Collection entries
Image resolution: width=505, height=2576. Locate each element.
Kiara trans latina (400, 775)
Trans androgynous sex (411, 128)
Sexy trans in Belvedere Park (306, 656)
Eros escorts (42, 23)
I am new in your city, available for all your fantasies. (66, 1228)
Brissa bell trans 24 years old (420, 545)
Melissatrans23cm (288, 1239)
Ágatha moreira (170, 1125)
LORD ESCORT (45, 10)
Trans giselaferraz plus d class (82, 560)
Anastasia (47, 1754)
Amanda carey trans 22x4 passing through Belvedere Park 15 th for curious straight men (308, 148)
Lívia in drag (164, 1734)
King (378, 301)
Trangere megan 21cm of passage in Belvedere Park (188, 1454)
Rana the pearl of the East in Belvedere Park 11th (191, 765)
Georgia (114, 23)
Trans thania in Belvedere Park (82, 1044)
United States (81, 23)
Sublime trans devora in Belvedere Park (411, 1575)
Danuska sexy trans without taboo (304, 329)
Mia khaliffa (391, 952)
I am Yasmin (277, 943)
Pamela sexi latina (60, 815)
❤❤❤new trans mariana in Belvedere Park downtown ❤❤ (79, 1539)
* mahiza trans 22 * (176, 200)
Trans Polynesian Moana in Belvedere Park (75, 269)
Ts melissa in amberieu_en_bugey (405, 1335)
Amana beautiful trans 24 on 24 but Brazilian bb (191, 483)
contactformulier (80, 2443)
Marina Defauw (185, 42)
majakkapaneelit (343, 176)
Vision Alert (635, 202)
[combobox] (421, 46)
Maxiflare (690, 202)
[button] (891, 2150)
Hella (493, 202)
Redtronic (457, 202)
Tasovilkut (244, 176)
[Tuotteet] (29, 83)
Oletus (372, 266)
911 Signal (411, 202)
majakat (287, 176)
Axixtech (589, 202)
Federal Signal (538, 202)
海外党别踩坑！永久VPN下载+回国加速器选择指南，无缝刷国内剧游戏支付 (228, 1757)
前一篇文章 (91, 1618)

*INSTRUCTIONS FOR THE TASK*. From the first line to the last, return the data above exactly.

*TASK RESULT*.
Image resolution: width=505, height=2576. Locate each element.
Kiara trans latina (400, 775)
Trans androgynous sex (411, 128)
Sexy trans in Belvedere Park (306, 656)
Eros escorts (42, 23)
I am new in your city, available for all your fantasies. (66, 1228)
Brissa bell trans 24 years old (420, 545)
Melissatrans23cm (288, 1239)
Ágatha moreira (170, 1125)
LORD ESCORT (45, 10)
Trans giselaferraz plus d class (82, 560)
Anastasia (47, 1754)
Amanda carey trans 22x4 passing through Belvedere Park 15 th for curious straight men (308, 148)
Lívia in drag (164, 1734)
King (378, 301)
Trangere megan 21cm of passage in Belvedere Park (188, 1454)
Rana the pearl of the East in Belvedere Park 11th (191, 765)
Georgia (114, 23)
Trans thania in Belvedere Park (82, 1044)
United States (81, 23)
Sublime trans devora in Belvedere Park (411, 1575)
Danuska sexy trans without taboo (304, 329)
Mia khaliffa (391, 952)
I am Yasmin (277, 943)
Pamela sexi latina (60, 815)
❤❤❤new trans mariana in Belvedere Park downtown ❤❤ (79, 1539)
* mahiza trans 22 * (176, 200)
Trans Polynesian Moana in Belvedere Park (75, 269)
Ts melissa in amberieu_en_bugey (405, 1335)
Amana beautiful trans 24 on 24 but Brazilian bb (191, 483)
contactformulier (80, 2443)
Marina Defauw (185, 42)
majakkapaneelit (343, 176)
Vision Alert (635, 202)
[combobox] (421, 46)
Maxiflare (690, 202)
[button] (891, 2150)
Hella (493, 202)
Redtronic (457, 202)
Tasovilkut (244, 176)
[Tuotteet] (29, 83)
Oletus (372, 266)
911 Signal (411, 202)
majakat (287, 176)
Axixtech (589, 202)
Federal Signal (538, 202)
海外党别踩坑！永久VPN下载+回国加速器选择指南，无缝刷国内剧游戏支付 (228, 1757)
前一篇文章 (91, 1618)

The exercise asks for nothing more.